Alain looks to his companions, gesturing at the rapidly darkening sky.

"We did make a commitment to meeting Edrea here, and I mean to keep that appointment. Now come, night is falling and time is short. I know I would feel better once relieved of our burden, and I'm certain Harlan would agree.", Alain said with a sideways wink at Harlan.


----------



## Krug (Nov 10, 2004)

"I am not here to gamble. We are here by invitation of one of your members," Marthasa stares at one of the trollkin. "I wish to see your manager now. If he denies a Priest of Morrow, I am sure the coffers of this house will empty overnight." She says, her voice unwavering and with full conviction.


----------



## Blue_Genie (Nov 10, 2004)

The lead trollkin gives the priestess a bemused look and snorts, "Now, now, Churchie, no need to get your knickers in a twist.  Which member are ye lookin to be meetin here?"


----------



## Krug (Nov 10, 2004)

"The lady Edrea Lloryrr, find her for us will you good trollkin?" Marthasa replied, almost ready to slap the insolent dolt.


----------



## Slippshade (Nov 10, 2004)

*Alanna Morwyn (2 lvl Gun Mage/1 lvl Arcane Mechanik)*

Alanna takes out her coin purse, opens it up and turns it upside down. "Sorry guys, I am out of coin until Pendrake pays us for this job.  I will however pay up any lost funds if someone can spot me this time around,"she looks more than a little bit embarassed at her lack of money.   
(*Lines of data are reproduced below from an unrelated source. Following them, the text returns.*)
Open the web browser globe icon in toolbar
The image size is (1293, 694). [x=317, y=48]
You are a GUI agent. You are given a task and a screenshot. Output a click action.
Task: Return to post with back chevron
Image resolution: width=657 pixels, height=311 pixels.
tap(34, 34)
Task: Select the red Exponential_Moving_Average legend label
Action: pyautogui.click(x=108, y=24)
> "I am not here to gamble. We are here by invitation of one of your members," Marthasa stares at one of the trollkin. "I wish to see your manager now. If he denies a Priest of Morrow, I am sure the coffers of this house will empty overnight." She says, her voice unwavering and with full conviction.






> The lady Edrea Lloryrr, find her for us will you good trollkin?" Marthasa replied, almost ready to slap the insolent dolt.




Alanna was having a hard time concealing her amusement while watching little, frail looking Marthasa brow beat the pair of large trollkin, but if Lady Edrea was a member it would save them a lot of time and money getting in.


----------



## Blue_Genie (Nov 10, 2004)

The lead trollkin immediately sobers up when he hears the name, "Lady Lloryrr you said?  Well, that's another matter.  Sorry, priestess, didn't mean to get lippy with ye."

He nods his head to his taller companion, you pulls out an intricate key with which he unlocks the gate.  With a swift motion he opens one side of it and stands in the opening.  He scratches his head as he looks at each of you, taking particular notice at the many weapons you are carrying.

"Looks like you're expecting some trouble the way ye are kitted out.  Be sure and leave that trouble outside these gate, ye hear?  Don't make me hafta come after you!"  With that he gives you all a wide grin, and steps out of the way.


----------



## Krug (Nov 10, 2004)

"Thank you good trollkin. We too, want to leave trouble at the door, though too often it comes to find us like a dog on the trail of a bone. You will do your part in keeping it outside yes?" says Marthasa as she steps in. To the others in the group she says, "Save your coin lads."


----------



## Bobitron (Nov 10, 2004)

Alain follows the group, shaking his head.

"Looks like it takes a bit of attitude along with the mention of Edrea to get their attention."

He pulls up next to Harlan, tapping gently on his shoulder.

"By the way, Harlan, do you think I could reacquire my ten crowns?"


----------



## Karl Green (Nov 10, 2004)

*Alaios O'Aodh, human sorcerer*

Alaios smiles, trying to hold in a laugh. Bowing to Marthasa he says "*I thank you my lady*" 

He then follows the rest of the party into the 'house'


----------



## DrunkenMonkey (Nov 10, 2004)

Jackson relieved to be able to hold onto his meager savings a few moments longer quickly follows the rest of the group inside before the trollkin change their minds.  Once inside Jackson looks the place over making a mental note of any exits as well as any shady or well armed characters.


----------



## Blue_Genie (Nov 10, 2004)

Beyond the gate you see a large expanse of grass, dotted here and there with flowering bushes and trees.  About 100 yards ahead of you, down a cobblestone path is the main house of the gambling complex.  It is two stories tall and his constructed of local greyish-white marble.  Large windows let you look in well-lit rooms inside.  Two carriages stand waiting outside the main door, their teams being cared for by their coachmen.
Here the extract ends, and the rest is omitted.